> _DOCUMENT PASSAGE_:

***

Self, Work, People, Change, Space

Last term, in the process of pulling together the 'Effectiveness' training day, I decided that thriving as a teacher boils down to these five elements, and in each of the five we face dilemmas and contradictions. In each of the five there is insight and clarity to be had: a path forward through the forest. 


Below is a brain dump on them. I hope it sparks your own thinking. You might use the 5 headings as a way of gathering your own observations, insights and curiosity.


Oh and please if you're local to Sydney, come hang out with me on June 9 and we can explore them together!


Self


Almost every challenge is a self-challenge. Our biggest limitations are our self limitations. Our self-conceptions, self-knowledge, self-acceptance, self-love, and so on, set the upper limit on all other development. For instance if a colleague or student really gets under your skin, the problem isn't with them, but with you. It simply gets projected outward onto what you perceive as reality. 


I remember going pale with shock at a certain moment when I realised how much my 'self' was constructed by concepts of who I was that OTHER people had, and that I had then internalised and taken at face value. Rewrite the script!


Work 


You have reports due Thursday, parent-teacher night tonight, three students you have to catch in the playground, a cheque requisition form to drop off at the office, two unplanned lessons, a conversation you have to have to with a colleague, a phone call to see a dentist, a stack of marking, and then when you glance up you realise there are 30 new unread emails! This is no caricature or hyperbole, is it? In fact I could go much further without exaggeration. 


How can we thrive in the complexity and chaos of school? How can we be creative when we only get the top 5% of our 'to do list' done?


I have felt so much better since I cracked this one with the GTD methodology. Once again I recommend How to Get Things Done by David Allen. It is a life saver. Or... come to my next workshop!


People


All work is people-work, especially at school. Students are people. Colleagues are people. We convince, inspire, neglect, insult, deride, undermine, praise, negotiate with, get permission from, give permission to, equip, resource, empower, assist, mentor, damage, save and enable each other. 


Picture a school as a network, focal points around optimists, pessimists, leaders, and gate keepers. Where do you fit on this map? What are you broadcasting? What are you known for? 


A helpful tool I find is the notion of 'social currency'. What is your currency? Is it high or low? 


How can you improve your currency? How can you use it to better shape your responsibilities? How can you use it to benefit others?


Change


Well everything is changing. Society is changing. Traditional schooling is a dead duck, plain and simple. The model we grew up with, and see in films and in soap operas, is bankrupt. Schools that don't come to terms with this will not survive another 10 years. I suspect many schools will indeed go under, while new schools will be seeded with a much different charter and radically different structures.


Much resistance to change comes from the reality that we are confident experts of the old model, whereas much of the new model is still to be worked out. If a teacher has spent 5 or 10 years of their career perfecting techniques for 'getting control' of their class, they may be reluctant to embrace a model where 'control' is not even sought. 


It's not only starting from scratch, but it's going where no man has gone before. Yikes! 


But then, who said we had a choice?


Space


I repeat this like an automaton now. I think these words are original, so yes you can quote me:


"Technology mediates relationships. Space mediates relationships. Technology is space."

***

> _SUPPLIED MATERIAL_:
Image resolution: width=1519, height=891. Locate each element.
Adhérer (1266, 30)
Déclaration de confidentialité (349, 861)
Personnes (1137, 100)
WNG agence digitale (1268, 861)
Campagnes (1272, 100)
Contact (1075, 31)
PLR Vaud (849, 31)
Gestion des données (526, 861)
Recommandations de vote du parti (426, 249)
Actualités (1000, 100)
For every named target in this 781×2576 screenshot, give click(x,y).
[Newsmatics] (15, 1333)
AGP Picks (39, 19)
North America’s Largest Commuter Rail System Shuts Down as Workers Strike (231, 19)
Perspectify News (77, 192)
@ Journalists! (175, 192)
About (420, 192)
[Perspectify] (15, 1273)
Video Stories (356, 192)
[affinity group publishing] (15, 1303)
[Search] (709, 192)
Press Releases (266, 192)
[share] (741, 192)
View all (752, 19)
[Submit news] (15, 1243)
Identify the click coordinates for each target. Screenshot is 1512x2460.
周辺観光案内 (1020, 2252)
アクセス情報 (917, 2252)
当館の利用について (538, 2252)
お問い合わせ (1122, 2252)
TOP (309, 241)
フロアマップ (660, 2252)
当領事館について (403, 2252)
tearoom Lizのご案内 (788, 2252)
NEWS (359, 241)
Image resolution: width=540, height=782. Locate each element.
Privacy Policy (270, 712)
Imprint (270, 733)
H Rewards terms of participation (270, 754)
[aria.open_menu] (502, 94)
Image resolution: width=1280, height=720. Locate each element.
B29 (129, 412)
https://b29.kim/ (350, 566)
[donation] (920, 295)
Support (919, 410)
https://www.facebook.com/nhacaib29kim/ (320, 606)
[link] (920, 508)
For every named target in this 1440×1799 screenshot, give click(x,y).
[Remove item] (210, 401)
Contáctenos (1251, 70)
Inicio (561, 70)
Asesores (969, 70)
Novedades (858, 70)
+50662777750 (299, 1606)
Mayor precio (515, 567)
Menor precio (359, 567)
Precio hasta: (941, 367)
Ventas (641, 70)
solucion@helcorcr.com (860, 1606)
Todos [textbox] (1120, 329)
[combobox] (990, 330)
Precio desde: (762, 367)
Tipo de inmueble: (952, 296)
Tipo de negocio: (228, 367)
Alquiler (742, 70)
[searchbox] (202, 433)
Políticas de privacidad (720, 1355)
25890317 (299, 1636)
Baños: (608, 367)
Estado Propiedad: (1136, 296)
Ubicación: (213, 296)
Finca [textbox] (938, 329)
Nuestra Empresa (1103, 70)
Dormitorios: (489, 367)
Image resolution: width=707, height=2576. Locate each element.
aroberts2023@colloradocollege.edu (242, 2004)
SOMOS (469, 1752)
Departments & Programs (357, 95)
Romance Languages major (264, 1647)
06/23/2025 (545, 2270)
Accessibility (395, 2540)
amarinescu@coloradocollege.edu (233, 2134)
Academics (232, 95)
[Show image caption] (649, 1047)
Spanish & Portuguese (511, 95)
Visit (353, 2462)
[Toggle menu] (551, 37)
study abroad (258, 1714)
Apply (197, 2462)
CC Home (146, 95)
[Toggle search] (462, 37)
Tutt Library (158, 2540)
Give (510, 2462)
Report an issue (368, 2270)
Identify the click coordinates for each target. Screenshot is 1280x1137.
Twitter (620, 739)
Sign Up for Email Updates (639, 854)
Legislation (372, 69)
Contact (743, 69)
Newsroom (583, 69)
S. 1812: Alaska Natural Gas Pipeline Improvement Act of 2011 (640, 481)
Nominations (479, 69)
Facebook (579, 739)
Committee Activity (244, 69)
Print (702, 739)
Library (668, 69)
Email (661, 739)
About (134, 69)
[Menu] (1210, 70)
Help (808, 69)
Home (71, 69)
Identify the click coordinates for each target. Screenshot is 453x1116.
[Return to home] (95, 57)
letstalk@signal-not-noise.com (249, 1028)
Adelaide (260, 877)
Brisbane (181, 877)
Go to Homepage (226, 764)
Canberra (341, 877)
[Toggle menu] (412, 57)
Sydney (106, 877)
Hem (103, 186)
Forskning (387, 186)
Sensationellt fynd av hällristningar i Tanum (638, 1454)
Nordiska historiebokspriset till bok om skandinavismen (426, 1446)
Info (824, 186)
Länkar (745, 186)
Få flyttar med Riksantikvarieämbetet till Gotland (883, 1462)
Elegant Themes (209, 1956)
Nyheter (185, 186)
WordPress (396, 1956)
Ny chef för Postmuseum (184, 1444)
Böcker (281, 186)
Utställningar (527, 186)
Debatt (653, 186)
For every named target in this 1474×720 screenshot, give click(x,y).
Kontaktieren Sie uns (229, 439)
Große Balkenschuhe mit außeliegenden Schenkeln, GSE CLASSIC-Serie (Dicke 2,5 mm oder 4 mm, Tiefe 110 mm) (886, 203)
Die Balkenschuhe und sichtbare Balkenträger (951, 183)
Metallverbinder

***

> _SET OF TASKS_:
**a)** Repeat the passage from the post on thriving as a teacher above, from "Below is a brain" up to and including "insights and curiosity.".
**b)** Answer these questions using the post on thriving as a teacher:
(i) Which city does the writer invite local readers to meet in on June 9?
(ii) What book does the writer recommend for coping with the workload?
(iii) According to the writer, how many more years will schools that don't come to terms with change fail to survive?

> _EXERCISE SOLUTIONS_:
**a)**
Below is a brain dump on them. I hope it sparks your own thinking. You might use the 5 headings as a way of gathering your own observations, insights and curiosity.

**b)**
(i) Sydney
(ii) How to Get Things Done by David Allen
(iii) 10 years